■ **EXERCISE TASK**
Please rewrite the part that opens with the line containing "Open the Resource" and closes with the end of the records, replacing "dropdown" with "drop-down list" and leaving everything else unchanged.

■ **EXERCISE MATERIALS**
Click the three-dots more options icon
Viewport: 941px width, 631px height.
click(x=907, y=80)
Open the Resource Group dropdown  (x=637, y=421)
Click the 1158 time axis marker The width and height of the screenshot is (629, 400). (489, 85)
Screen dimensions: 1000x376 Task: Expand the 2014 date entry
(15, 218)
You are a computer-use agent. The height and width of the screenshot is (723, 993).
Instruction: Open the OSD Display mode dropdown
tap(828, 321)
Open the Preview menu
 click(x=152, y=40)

■ **RESPONSE BELOW**
Open the Resource Group drop-down list  (x=637, y=421)
Click the 1158 time axis marker The width and height of the screenshot is (629, 400). (489, 85)
Screen dimensions: 1000x376 Task: Expand the 2014 date entry
(15, 218)
You are a computer-use agent. The height and width of the screenshot is (723, 993).
Instruction: Open the OSD Display mode drop-down list
tap(828, 321)
Open the Preview menu
 click(x=152, y=40)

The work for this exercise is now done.